• **DATA PROVIDED**:
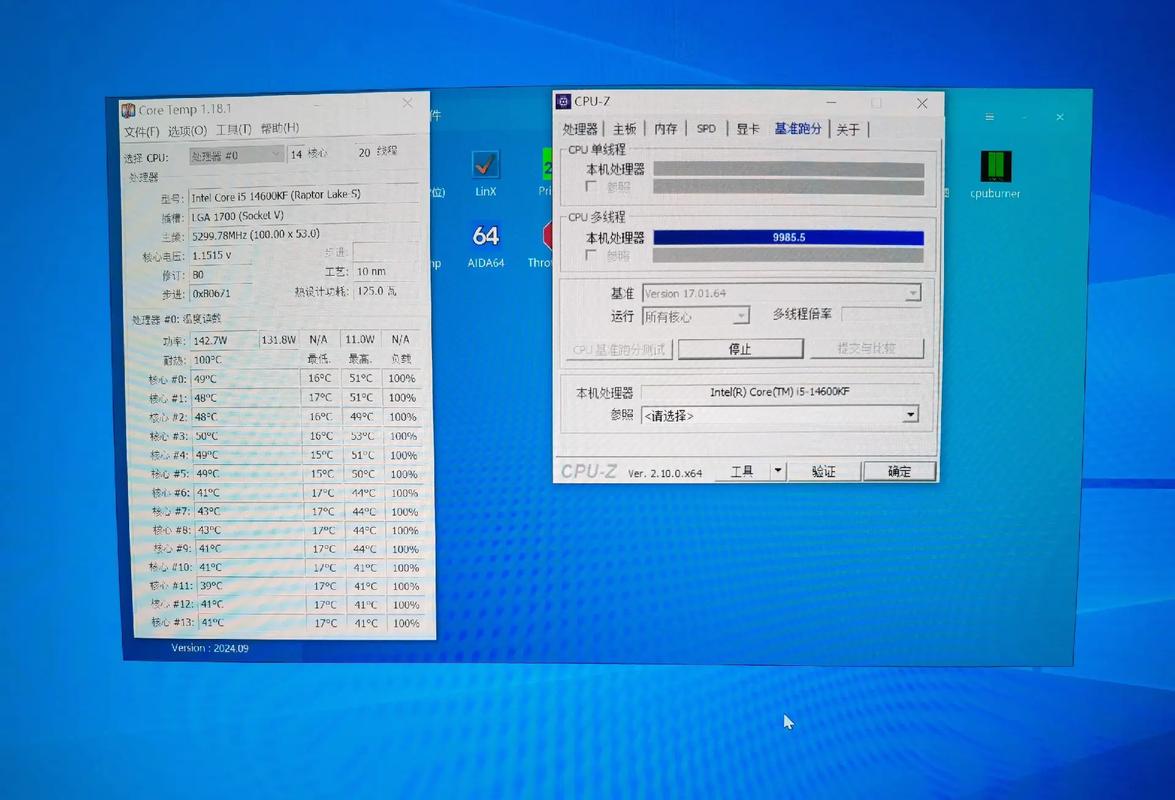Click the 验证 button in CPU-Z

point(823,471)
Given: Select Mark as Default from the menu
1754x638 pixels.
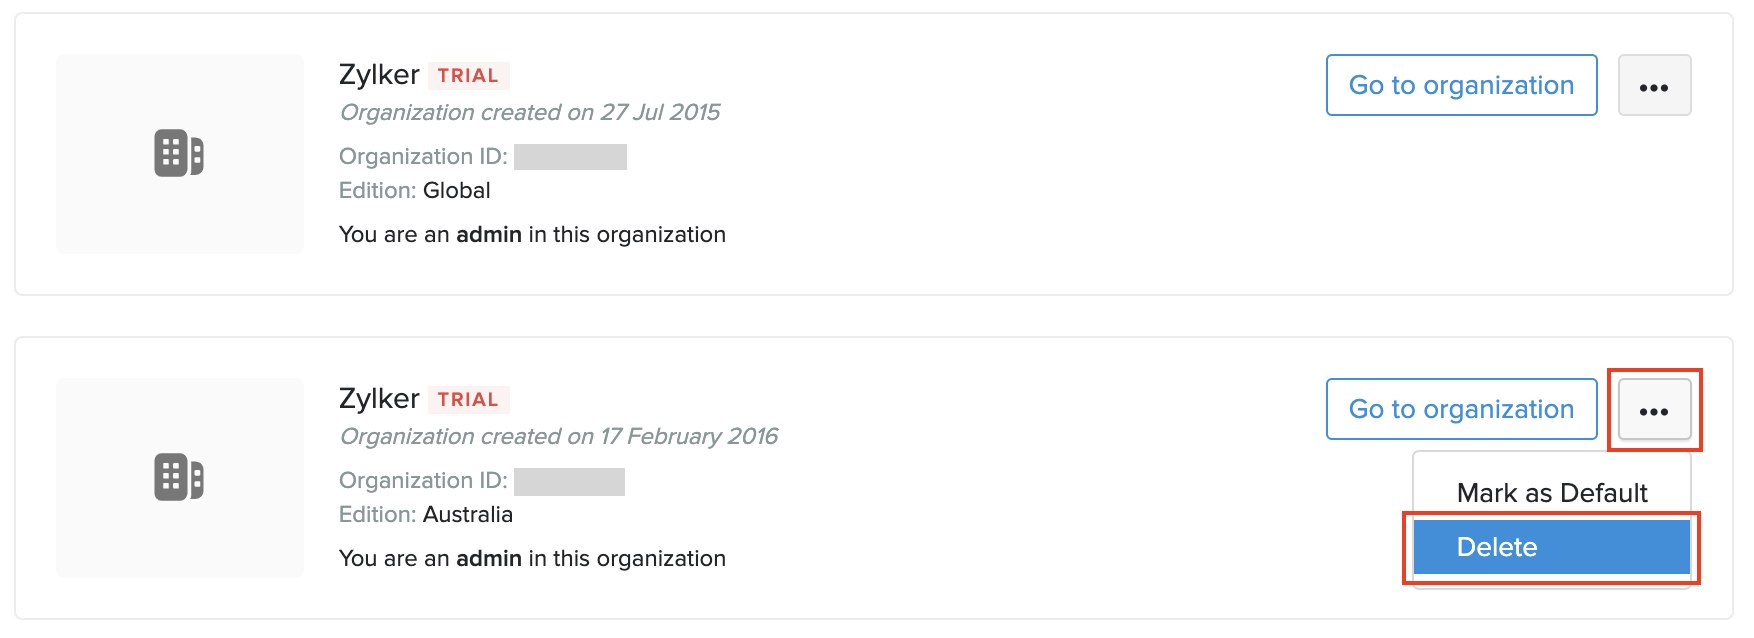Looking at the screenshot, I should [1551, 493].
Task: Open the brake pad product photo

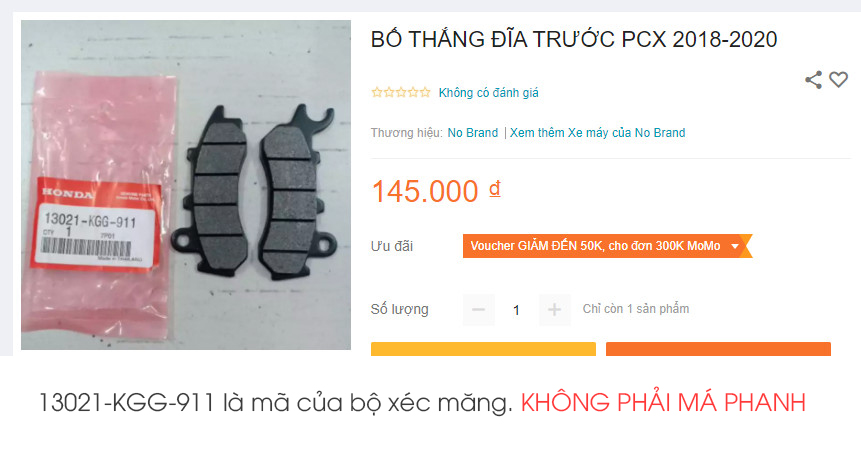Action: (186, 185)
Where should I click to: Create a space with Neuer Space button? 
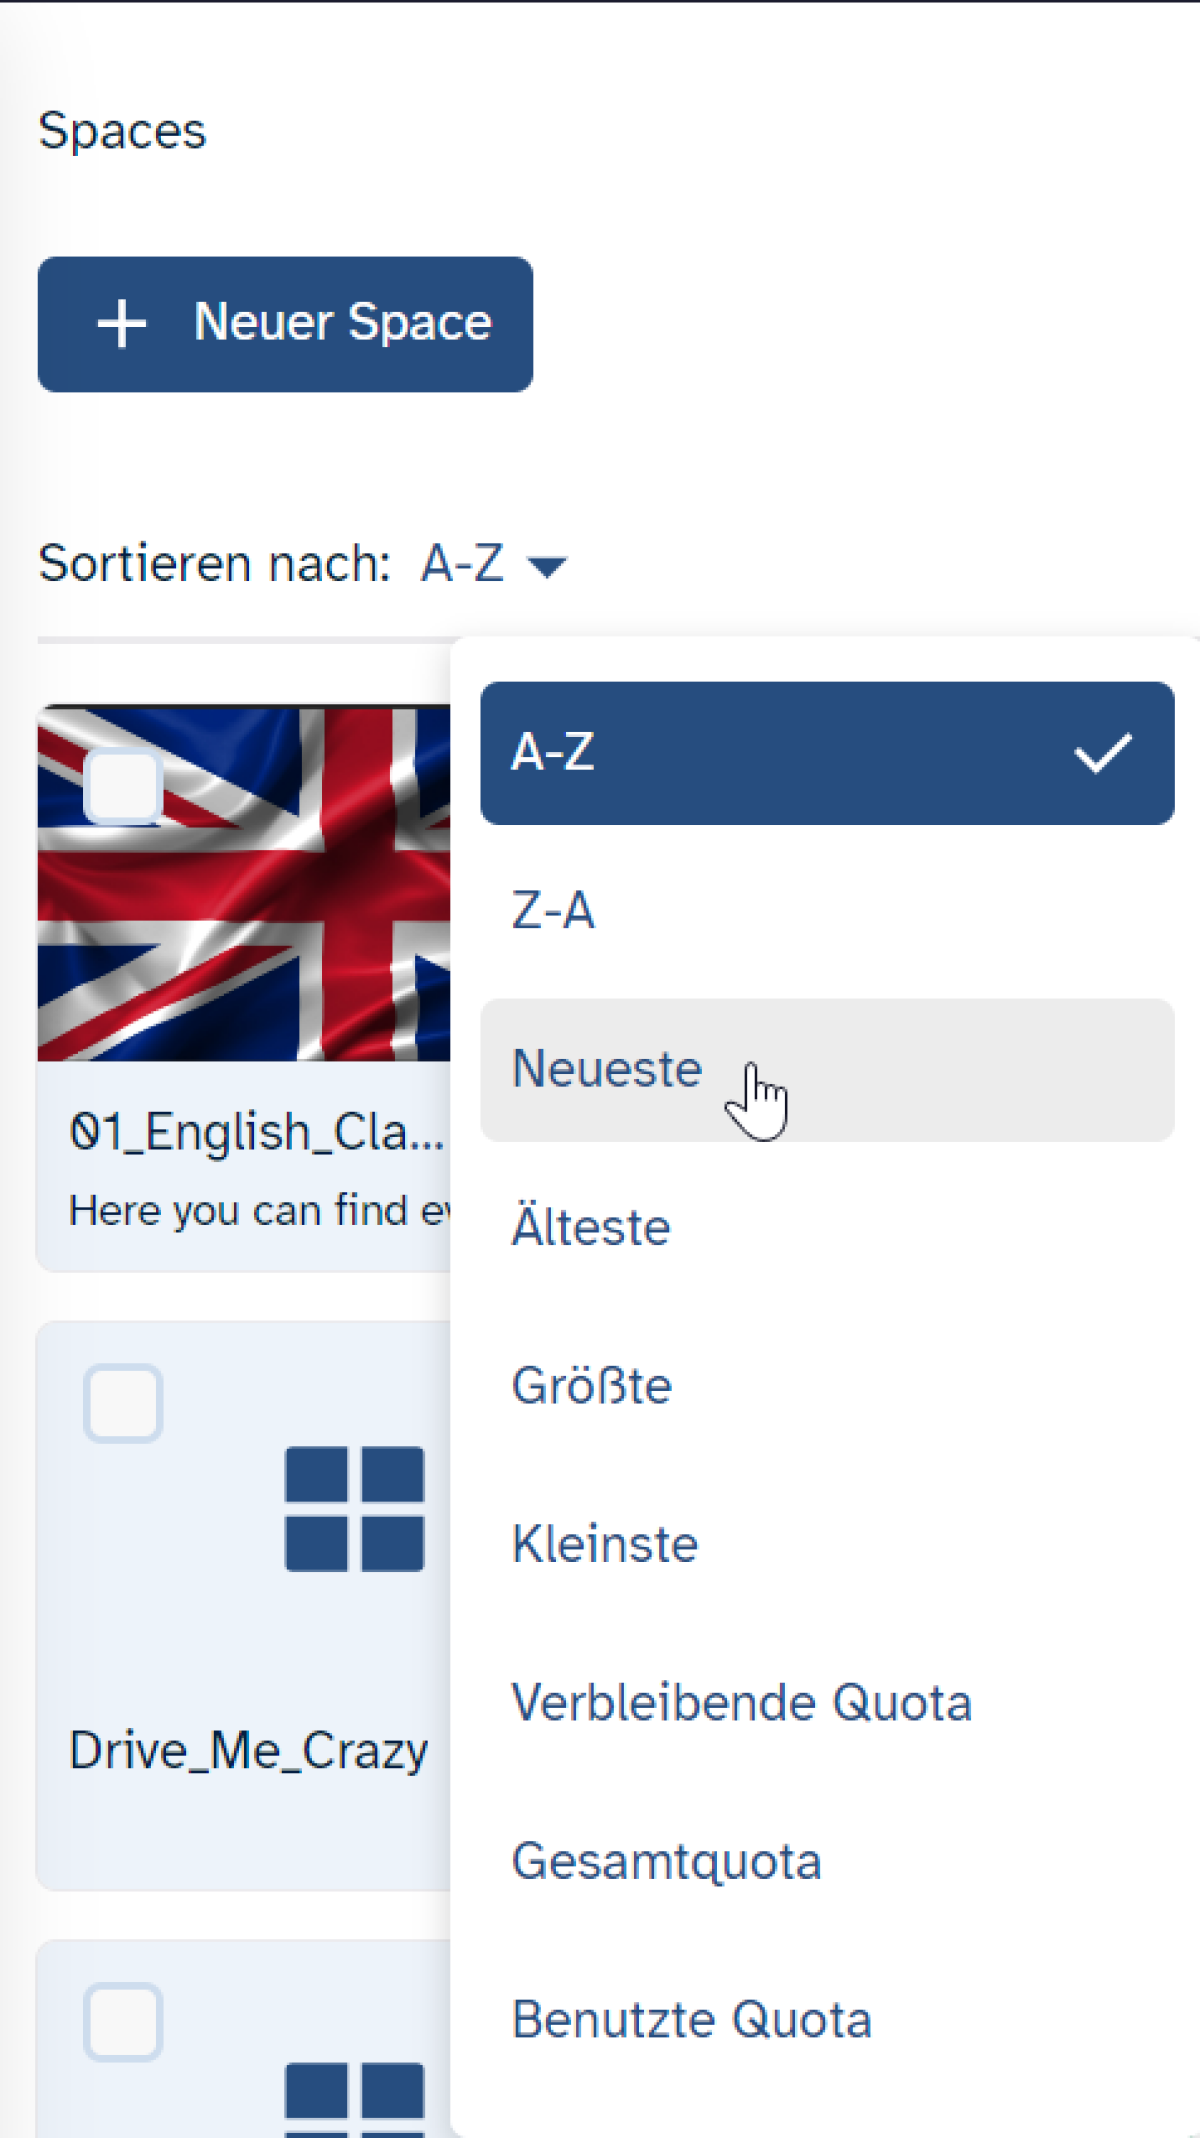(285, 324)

==

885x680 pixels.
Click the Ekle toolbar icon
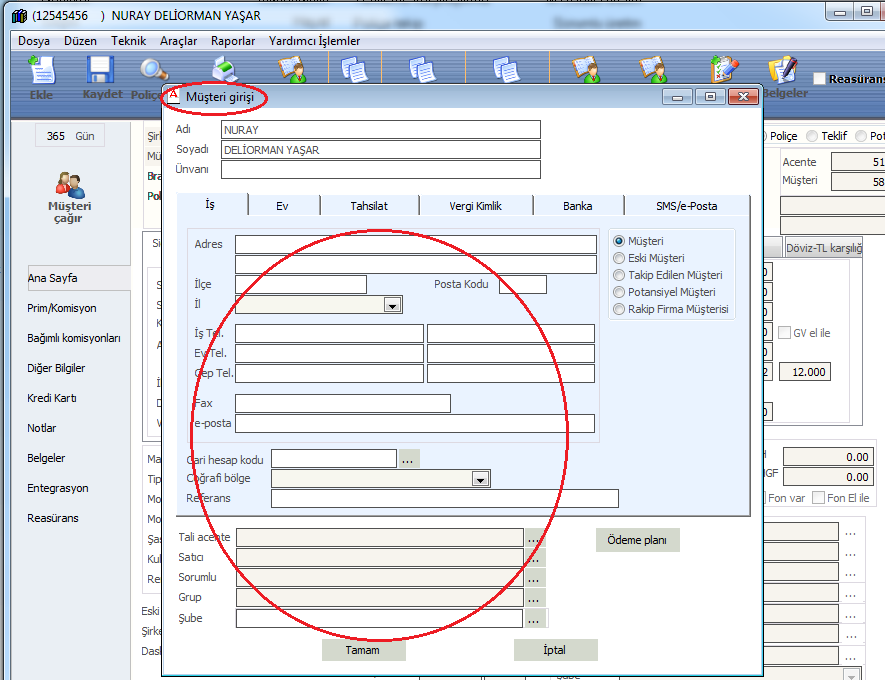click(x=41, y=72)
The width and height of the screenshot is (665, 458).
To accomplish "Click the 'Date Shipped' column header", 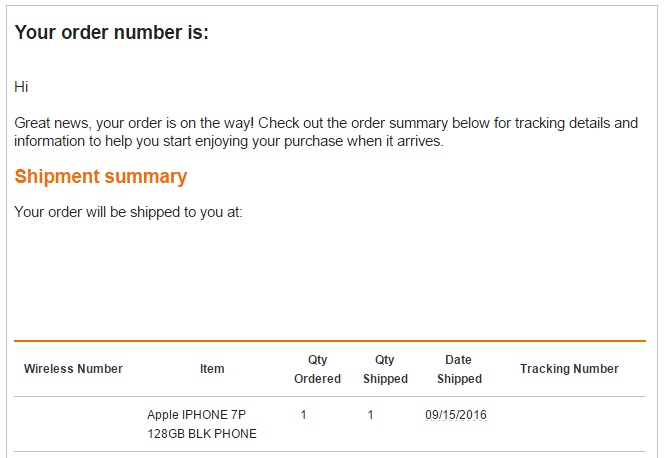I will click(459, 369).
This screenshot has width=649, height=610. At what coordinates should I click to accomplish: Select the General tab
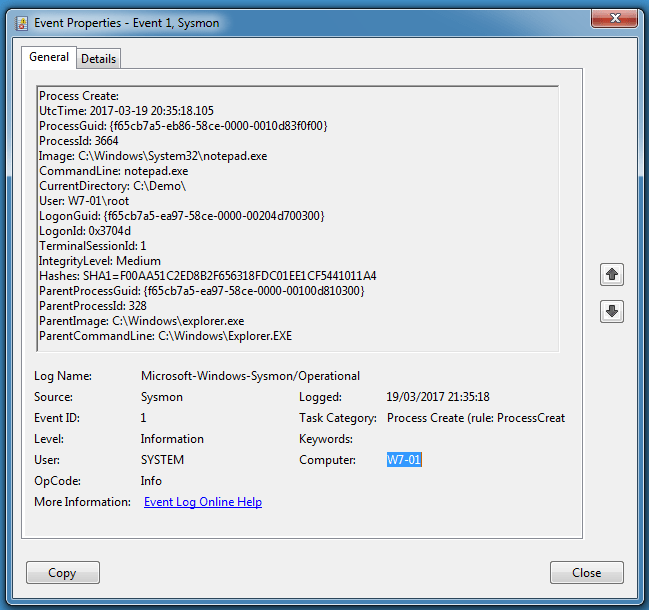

...

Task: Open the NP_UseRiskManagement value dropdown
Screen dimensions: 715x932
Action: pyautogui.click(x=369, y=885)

• **ABOUT THIS TASK**: Figure out how many lines of the data above include "Select", then give the number and nothing more.

• **EXERCISE OUTPUT**: 2